Remember when Oklahoma football won games and national championships with its outstanding defense? Now the Sooners are allowing almost as many points as their high-scoring, top-10-ranked offense.
That’s not a sustainable trend for a team that claims to be able to compete with and beat the best in the game, let alone win a conference championship. Anyone who know anything at all about the game of football knows that is not a ratio that contributes to victories.
When you score 45 points in a game, as the Sooners did on Saturday in their Red River Showdown with Texas, you expect to win. If that doesn’t happen, the blame almost always goes to a defense that is badly leaking oil. For the first time in six games this season, the Oklahoma offense was outscored, and the defense bears the biggest share of the blame…but not all of it.
Quarterback Kyler Murray, who has been sensational in every game as the Sooner starter this season, and almost miraculously led OU back from life support on Saturday, committed two costly mistakes that definitively affected the outcome of the game. Murray’s third interception of the season in the second quarter led to a 44-yard Texas field goal that put the Longhorns out front 10-7.
Then, after the Sooner defense had delivered only its second three-and-out of the game, and Oklahoma trailing the Longhorns by just seven points, 31-24, Murray lost control of the ball on first down and the loose ball was recovered by Texas. The Longhorns scored in five plays, and added another touchdown six minutes later, to go ahead by what at the time appeared to be an almost insurmountable three touchdowns, 45-24.
We all know what happened after that, but the bottom line was that the Sooners dug themselves too deep a hole because of shoddy, shameful defense. This game was all but over when Texas scored its third touchdown in the third quarter to go ahead by three scores.
The 48 points scored by the Longhorns is the most they’ve scored this season (37 was the previous high in a 37-14 win over USC) and the most ever in 113 meetings against the archrival Sooners.
Here are a dozen more numbers of interest from Saturday’s Red River Showdown game:
1:29 — The amount of time (in minutes and seconds) Oklahoma had trailed all season before Texas kicked a field goal in the first quarter of Saturday’s Red River Showdown to take a 10-7 lead.
2 — Combined third down plays faced by either team in the third quarter.

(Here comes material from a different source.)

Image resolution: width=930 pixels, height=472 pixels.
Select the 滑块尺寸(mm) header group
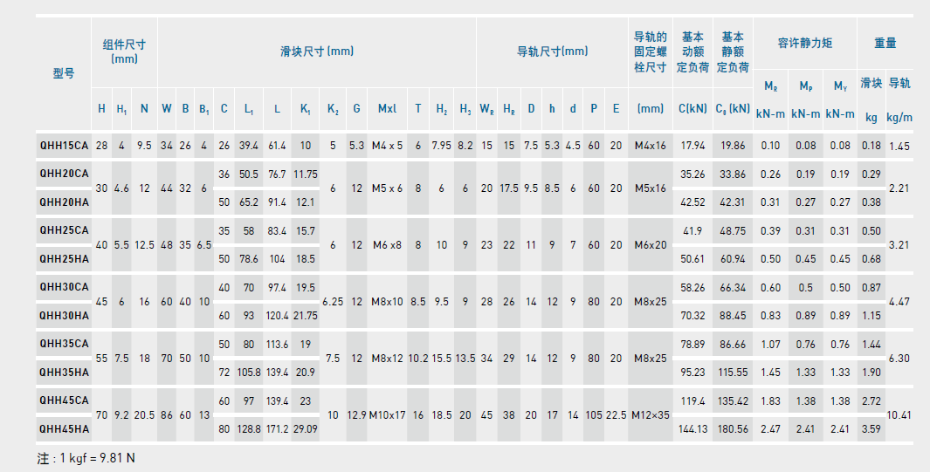(x=316, y=51)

5 — Four of the last five games between Oklahoma and Texas have been decided by five or fewer points.
Oklahoma Sooners Football
9 — Oklahoma placekicker Austin Seibert accounted for nine total points in Saturday’s Red River rivalry game (1 field goal and 6 extra points). That gives him 414 points in his career and moved him into 14th place on the NCAA career scoring list.
9.2 — Yards per play by the Oklahoma offense in a losing cause versus Texas on Saturday, compared with 6.7 yards per play by the Longhorns.
21 — OU’s point total in the fourth quarter, the most points scored in the final quarter versus Texas since 1952.
24-17 — Outscoring teams by the combined score of 136-40 in the first half through the first five games, Oklahoma found itself trailing 24-17 at the half on Saturday, the first time the Sooners have trailed at halftime all season.
25 — Texas recorded seven tackles for loss. Combined with seven incomplete passes thrown by Kyler Murray, that means that 25 percent of the Sooner’s total 58 plays in the game failed to gain yardage.
67 — Kyler Murray’s 67-yard touchdown run in the fourth quarter was the longest TD run by an Oklahoma quarterback in this series since Jack Mitchell ran 72 yards for a score in 1947.
77 — The 77-yard touchdown pass from Kyler Murray to Marquise “Hollywood” Brown in the second quarter was the longest OU pass play for a TD against Texas in the history of the rivalry.
98 — Combined points scored by OU and Texas in Saturday’s game, a new all-time scoring record in the history of the rivalry. The previous record was 95 points in 2016 (OU 45, Texas 40).
179-78 — Yards by which OU outgained Texas in the fourth quarter, during which time the Sooners scored 21 points in just under five minutes total time of possession.